◆ Exercise description ◆
Omit the pictures and extract only the lines from the line containing "The width and" to the end of the material, each exactly as written.

:::::

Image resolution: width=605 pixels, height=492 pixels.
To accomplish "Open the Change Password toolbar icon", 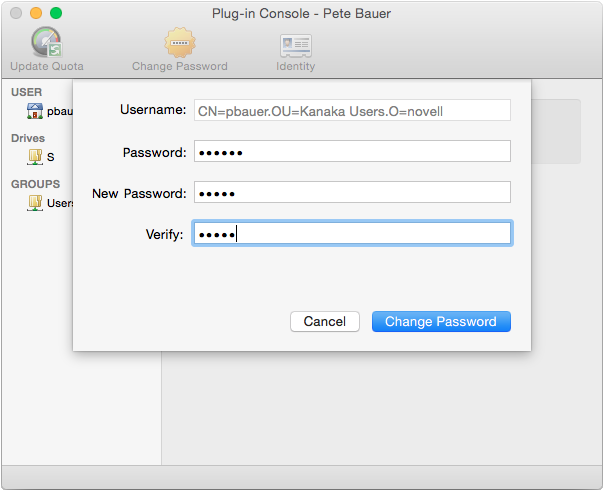I will 180,44.
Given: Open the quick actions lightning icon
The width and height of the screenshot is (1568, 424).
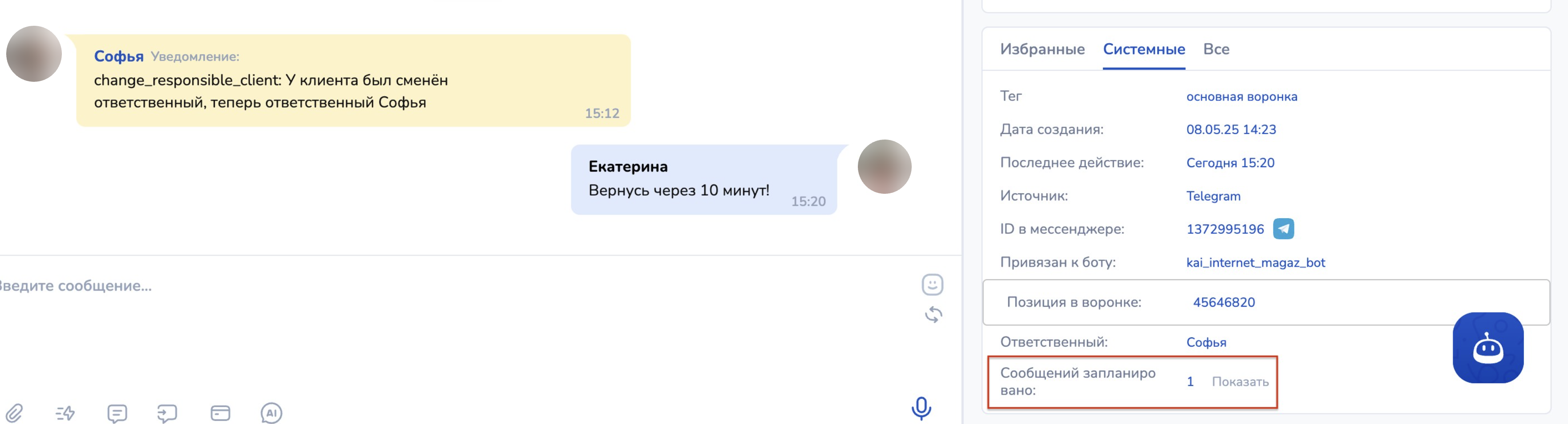Looking at the screenshot, I should pyautogui.click(x=65, y=413).
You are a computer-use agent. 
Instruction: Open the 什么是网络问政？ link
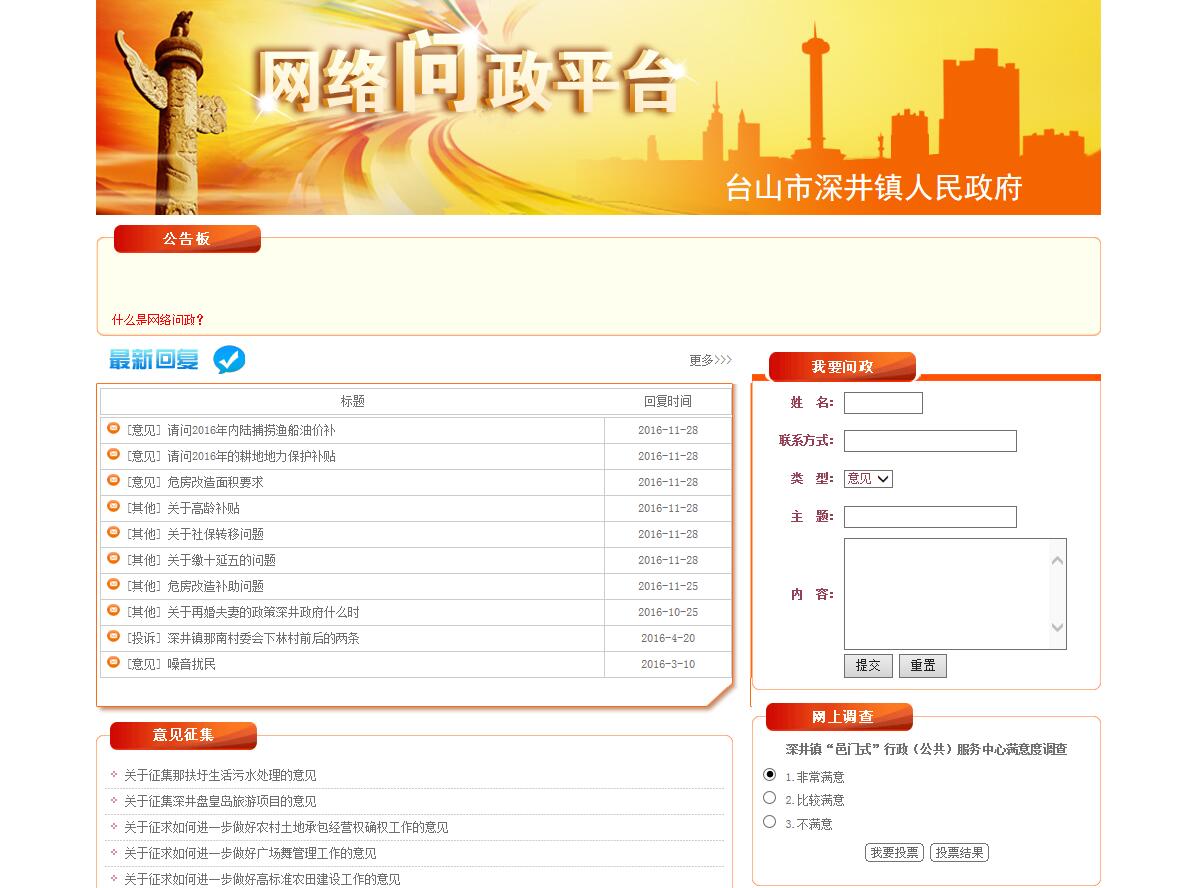158,320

:::::

◆ Worked solution ◆
The width and height of the screenshot is (1568, 424).
Looking at the screenshot, I should pyautogui.click(x=65, y=413).
You are a computer-use agent. 
Instruction: Open the 什么是网络问政？ link
158,320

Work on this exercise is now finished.